New Communist Party leader Andy Brooks took part in a seminar on China’s Two Sessions at the Chinese embassy in London in March. This is his contribution to the discussion.
This has been a stormy month. While the millions upon millions of people in all five continents recoiled in shock and horror at the American-Israeli onslaught on Iran plunging the Middle East into the flames of a war that threatens the entire stability of the world another event – in the heart of China – charted the future not only for the Chinese people but for the cause of peace and socialism throughout the world.
There, in Beijing, the annual legislative sessions of the National Committee of the Chinese People’s Political Consultative Conference (CPPCC) and the National People’s Congress (NPC) were the focus of discussions on the way forward for the people’s government and the 1.4 billion people it represents.
The ‘two sessions’ are always significant events in the Chinese people's political life, bringing together thousands of deputies and delegates from every corner of the country and all walks of life. Their proposals are aimed at solving everyday issues to build a better life for the people.
This year marks the commencement of China's 15th Five-Year Plan, a pivotal phase in the country’s medium to long-term development. In a turbulent world threatened by the grasping hand of American imperialism the Plan and the discussions during the Two Sessions give momentum and certainty into global development, charting a steady course for the new journey ahead.
The Chinese revolution that established the people’s government in 1949 has transformed the country that was then the poorest in the world. China has now risen from being a weak semi-feudal, semi-colonial country to become a force for peace in the global arena, with the second largest economy in the world. Productivity gains, innovation and consumption need have become the main drivers of growth. As a major industrial country, China's manufacturing, innovation and construction will continue to serve the world. As China transforms it shares what it has learned with other developing countries facing similar challenges. And equally the communist party, which led and continues to lead the Chinese people’s march to socialism, is always ready to share its knowledge and experience with the rest of the communist movement around the world.
Marxist-Leninist philosophy challenges the fatalism which is promoted by those who are afraid of change and believe that we can turn back the clock to a past socialist “golden age” that only exists in their imagination. But we believe that we make our own history by our actions. The building of socialism is far more than raising production or economic indicators. It is concerned with the evolution of human thought as well as social and cultural progress. The failure of comrades in the past to recognise this fact has led to serious setbacks
For many years communists in the imperialist heartlands of Europe and North America looked to what many of them called the “Soviet model”. Others thought the experience of the people’s democracies in Europe could simply be repeated in their own countries. They sent delegations to the USSR and Eastern Europe but they did not fully understand what they saw. In fact the Soviet Union was a unique state based on Soviet power that could not be replicated in other countries. People’s democracy, on the other hand, in the immediate post-war period, was understood to be the way communists could build united front governments on the road to socialist advance. And in those early days most expected it to be a long road.

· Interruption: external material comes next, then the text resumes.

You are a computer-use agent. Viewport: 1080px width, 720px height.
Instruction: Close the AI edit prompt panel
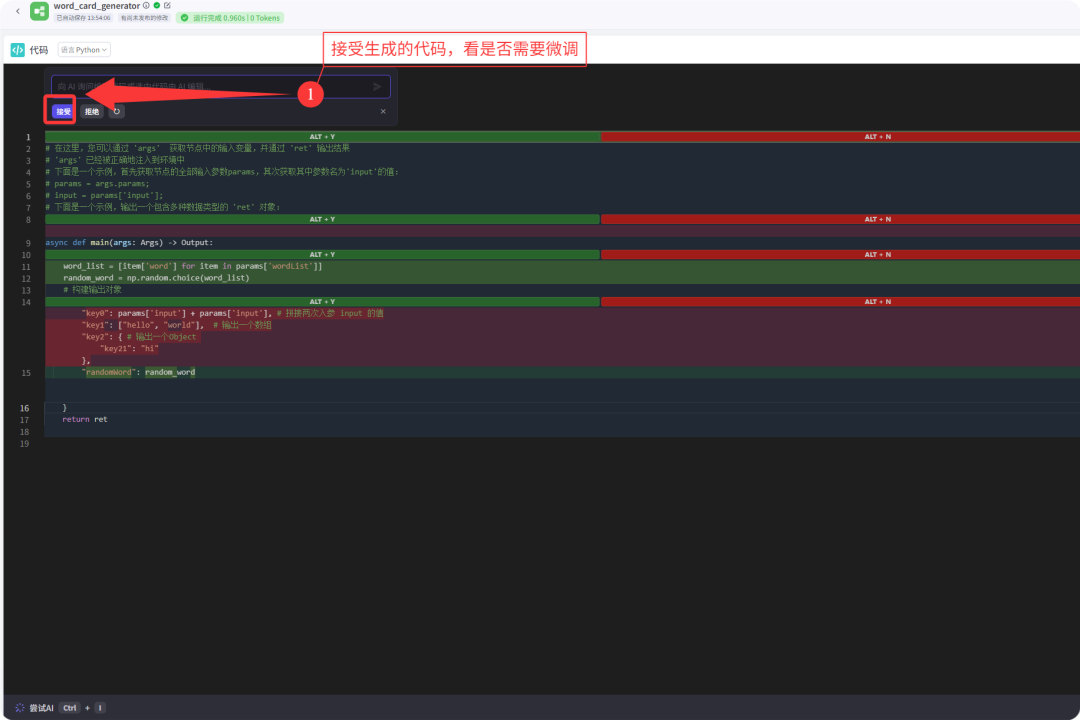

However the Soviet communists from Khrushchev’s day onwards used their influence to accelerate the process throughout Eastern Europe sharpening the existing contradictions and social problems that contributed to their downfall – and indeed that of the USSR in the late 1980s.
This isn’t the time or place to look at the Chinese experience except to note that the Communist Party of China took a number of differing roads ranging from the “Soviet model” to the socialist emulation of the Great Leap Forward and the Great Proletarian Cultural Revolution which all worked for a time but eventually failed. People’s democracy or the people’s democratic dictatorship as it is known in China has proved successful. Reform and opening up has transformed China. Absolute poverty has been eradicated. Measured in terms of real GDP (the real value of goods and services without such American features as exorbitant medical fees, high rents and legal costs) China is on a par with the USA. Its mixed economy does have certain risks but the cardinal task of the Communist Party of China is to put people first and ensure that no one is left behind. Over one third of China's major development targets for the 2026-2030 period will focus on resolving the pressing difficulties and problems that concern the people most.
Democracy is a shared value of humanity and a right of the people of all countries. In China a prosperous society is being created for everyone to enjoy. And people’s democracy is an instrument to solve problems for the people who are the masters of the country. We see it in the Two Sessions and in the words and deeds of the Communist Party of China.